I don't know which versions are supported, but this may be potentially helpful: https://github.com/marian-nmt/marian-dev/issues/900#issuecomment-1015127934

gregtatum commented 4 months ago

I did some investigation into this. It requires v3.6.0 to match sentencepiece.

https://github.com/protocolbuffers/protobuf/releases/tag/v3.6.0

I added this to my docker config to deal with it:

# Get the header files for the protobuf version that matches sentencepiece in Marian.
# e.g. if the marian build complains about the C++ define: GOOGLE_PROTOBUF_MIN_LIBRARY_VERSION 3006001
# This 3006001 maps to version v3.6.1. This checkout will need to change.
RUN git clone --branch v3.6.1.3 --single-branch https://github.com/protocolbuffers/protobuf.git && \
    rm -rf /usr/include/google && \
    ln -s $(pwd)/protobuf/src/google /usr/include

# Get the correct version of the Protobuf Compiler.

━━━━━━━━━━━━━━━━━━━━

To be done:
[1] In the thread, which branch does the git clone command check out?
[2] Write out the part of the thread that opens with the words containing "gregtatum commented 4" and closes with "sentencepiece in Marian.".
None of the material that comes next is needed.

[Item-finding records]
━━━━━━━━━━━━━━━━━━━━

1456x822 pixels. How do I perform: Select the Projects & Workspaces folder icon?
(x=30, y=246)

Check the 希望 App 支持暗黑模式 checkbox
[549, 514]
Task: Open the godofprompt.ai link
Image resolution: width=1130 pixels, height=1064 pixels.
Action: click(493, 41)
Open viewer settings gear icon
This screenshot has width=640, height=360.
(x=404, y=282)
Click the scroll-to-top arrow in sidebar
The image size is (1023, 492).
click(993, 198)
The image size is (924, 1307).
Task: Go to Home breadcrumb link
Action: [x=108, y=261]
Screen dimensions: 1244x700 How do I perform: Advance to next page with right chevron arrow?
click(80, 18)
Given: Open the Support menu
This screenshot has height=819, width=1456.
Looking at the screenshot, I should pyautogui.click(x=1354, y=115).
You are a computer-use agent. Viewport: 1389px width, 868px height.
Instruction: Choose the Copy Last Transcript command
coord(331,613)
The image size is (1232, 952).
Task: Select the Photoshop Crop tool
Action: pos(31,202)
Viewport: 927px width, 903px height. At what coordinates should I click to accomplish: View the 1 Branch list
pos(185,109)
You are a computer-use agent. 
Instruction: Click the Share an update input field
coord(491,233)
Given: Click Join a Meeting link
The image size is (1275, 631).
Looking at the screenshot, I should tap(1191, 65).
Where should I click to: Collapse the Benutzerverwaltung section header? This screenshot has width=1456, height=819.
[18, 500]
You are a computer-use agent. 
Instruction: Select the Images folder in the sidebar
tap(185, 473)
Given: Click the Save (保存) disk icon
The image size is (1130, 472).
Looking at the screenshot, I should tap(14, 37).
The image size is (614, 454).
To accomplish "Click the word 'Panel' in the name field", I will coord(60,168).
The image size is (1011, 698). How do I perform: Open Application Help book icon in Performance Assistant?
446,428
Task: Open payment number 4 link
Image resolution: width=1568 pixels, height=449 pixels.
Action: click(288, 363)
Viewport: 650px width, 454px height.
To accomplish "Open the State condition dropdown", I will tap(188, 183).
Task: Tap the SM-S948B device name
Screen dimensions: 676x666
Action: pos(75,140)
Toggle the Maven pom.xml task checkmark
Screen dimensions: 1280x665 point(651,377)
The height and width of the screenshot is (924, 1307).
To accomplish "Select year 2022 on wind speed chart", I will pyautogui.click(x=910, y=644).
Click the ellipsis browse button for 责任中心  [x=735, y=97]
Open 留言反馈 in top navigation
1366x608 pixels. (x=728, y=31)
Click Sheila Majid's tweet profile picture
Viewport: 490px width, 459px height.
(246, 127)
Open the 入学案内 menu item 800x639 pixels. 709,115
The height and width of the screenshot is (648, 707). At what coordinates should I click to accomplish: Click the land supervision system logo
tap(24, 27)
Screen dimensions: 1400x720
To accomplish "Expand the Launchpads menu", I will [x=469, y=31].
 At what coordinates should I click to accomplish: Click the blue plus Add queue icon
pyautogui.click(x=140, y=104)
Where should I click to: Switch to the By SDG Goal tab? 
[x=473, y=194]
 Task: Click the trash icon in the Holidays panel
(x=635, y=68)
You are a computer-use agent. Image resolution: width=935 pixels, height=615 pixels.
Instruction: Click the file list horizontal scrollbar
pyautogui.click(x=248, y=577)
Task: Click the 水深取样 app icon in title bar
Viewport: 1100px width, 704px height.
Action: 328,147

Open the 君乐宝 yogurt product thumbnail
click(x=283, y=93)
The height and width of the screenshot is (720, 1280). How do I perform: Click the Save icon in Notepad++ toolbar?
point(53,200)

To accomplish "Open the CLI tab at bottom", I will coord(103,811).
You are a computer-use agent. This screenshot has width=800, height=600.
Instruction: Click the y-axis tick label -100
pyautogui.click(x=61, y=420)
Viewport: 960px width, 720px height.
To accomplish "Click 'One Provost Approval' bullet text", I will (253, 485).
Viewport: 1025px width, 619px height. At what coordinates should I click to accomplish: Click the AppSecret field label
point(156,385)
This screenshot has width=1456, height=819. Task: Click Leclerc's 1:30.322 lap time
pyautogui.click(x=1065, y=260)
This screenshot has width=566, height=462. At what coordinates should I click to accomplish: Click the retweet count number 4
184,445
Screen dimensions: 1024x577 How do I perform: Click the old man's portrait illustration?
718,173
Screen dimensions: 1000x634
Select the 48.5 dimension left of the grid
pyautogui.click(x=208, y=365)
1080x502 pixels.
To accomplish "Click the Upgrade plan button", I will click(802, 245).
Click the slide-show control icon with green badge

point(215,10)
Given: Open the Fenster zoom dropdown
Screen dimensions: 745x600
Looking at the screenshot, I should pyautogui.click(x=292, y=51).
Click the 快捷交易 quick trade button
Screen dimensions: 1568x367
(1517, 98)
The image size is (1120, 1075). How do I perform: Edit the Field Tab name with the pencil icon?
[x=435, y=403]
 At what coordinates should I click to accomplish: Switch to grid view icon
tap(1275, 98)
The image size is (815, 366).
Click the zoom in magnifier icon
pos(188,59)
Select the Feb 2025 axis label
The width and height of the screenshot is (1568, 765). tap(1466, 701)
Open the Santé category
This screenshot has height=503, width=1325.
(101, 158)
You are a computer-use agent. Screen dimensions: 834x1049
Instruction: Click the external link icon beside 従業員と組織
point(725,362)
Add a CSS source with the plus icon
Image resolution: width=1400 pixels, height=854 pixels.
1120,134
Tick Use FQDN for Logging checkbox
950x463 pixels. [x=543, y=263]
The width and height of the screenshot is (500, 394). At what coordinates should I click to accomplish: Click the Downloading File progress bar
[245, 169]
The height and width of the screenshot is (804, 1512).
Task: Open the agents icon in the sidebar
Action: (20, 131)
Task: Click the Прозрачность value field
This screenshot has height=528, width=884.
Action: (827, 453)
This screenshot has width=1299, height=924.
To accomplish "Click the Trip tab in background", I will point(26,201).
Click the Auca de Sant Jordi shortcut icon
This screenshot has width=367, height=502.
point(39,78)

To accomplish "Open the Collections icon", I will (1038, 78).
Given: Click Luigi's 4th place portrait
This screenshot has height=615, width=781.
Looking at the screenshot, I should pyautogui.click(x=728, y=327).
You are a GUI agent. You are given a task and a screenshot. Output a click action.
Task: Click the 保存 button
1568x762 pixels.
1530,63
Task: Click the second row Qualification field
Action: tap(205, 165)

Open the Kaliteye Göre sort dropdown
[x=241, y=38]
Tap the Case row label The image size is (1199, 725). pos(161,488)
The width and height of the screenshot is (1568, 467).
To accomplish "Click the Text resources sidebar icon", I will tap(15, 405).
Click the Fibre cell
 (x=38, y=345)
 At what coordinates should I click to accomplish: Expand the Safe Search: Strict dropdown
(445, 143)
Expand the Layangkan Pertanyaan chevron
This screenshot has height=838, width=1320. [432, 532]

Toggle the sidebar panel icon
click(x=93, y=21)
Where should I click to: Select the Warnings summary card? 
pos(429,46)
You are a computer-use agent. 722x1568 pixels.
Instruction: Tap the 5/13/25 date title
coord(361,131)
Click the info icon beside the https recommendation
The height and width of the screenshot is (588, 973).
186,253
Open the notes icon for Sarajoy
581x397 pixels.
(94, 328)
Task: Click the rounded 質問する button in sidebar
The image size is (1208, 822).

━━━━━━━━━━━━━━━━━━━━

Final results:
[1] v3.6.1.3

[2]
gregtatum commented 4 months ago

I did some investigation into this. It requires v3.6.0 to match sentencepiece.

https://github.com/protocolbuffers/protobuf/releases/tag/v3.6.0

I added this to my docker config to deal with it:

# Get the header files for the protobuf version that matches sentencepiece in Marian.